When is the last time you bought a new car? How much did it cost you? An average new car today costs around $25,000. Sound like a lot? How about paying cash for that car? When is the last time you did that? How many people do you think can afford to do this? Obviously not many. However, if you’re like Jeff Rendell, it is much easier than you think.
Jeff is now 44 years old and he pays cash for all of his cars. Here is the secret of how he put himself in this position for life. When he was 18, his dad refused to co-sign for a loan and the entire burden to pay for the car was on Jeff. Jeff’s father taught him this principle that is the take-a-way from this blog. “Jeff, if the loan is for 5 years, keep it for 10 years and continue to make payments to yourself in years 6-10.” Now after 10 years when Jeff got his second car, he applied that amount to the new car. Again, he financed that second car for 5 years but paid for it for 10, paying himself the difference over the 5 year period. Do you get the point? Twenty years and two cars later, Jeff is now set for life to pay cash for his cars.

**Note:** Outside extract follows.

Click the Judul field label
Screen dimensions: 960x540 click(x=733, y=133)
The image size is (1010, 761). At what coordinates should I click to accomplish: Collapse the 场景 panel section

Think about how this principle, paying “Cash For Cars” can have applicability in so many areas of our lives. For sales people, if the requirement is to make 40 calls a day, make 45. Anybody can make 5 more calls. Consider this an extended warm up period. Over the duration of a year that person has made 1,000 more calls. Do think this will have any impact on their sales, accomplishments or income? You do the math.
The cash for cars principle is all about self imposed discipline. It’s what Jim Collins’ refers to as the “20 mile march.” This is just the 20 year march. Same principle at work. If you don’t know what I’m talking about, get the book and read it.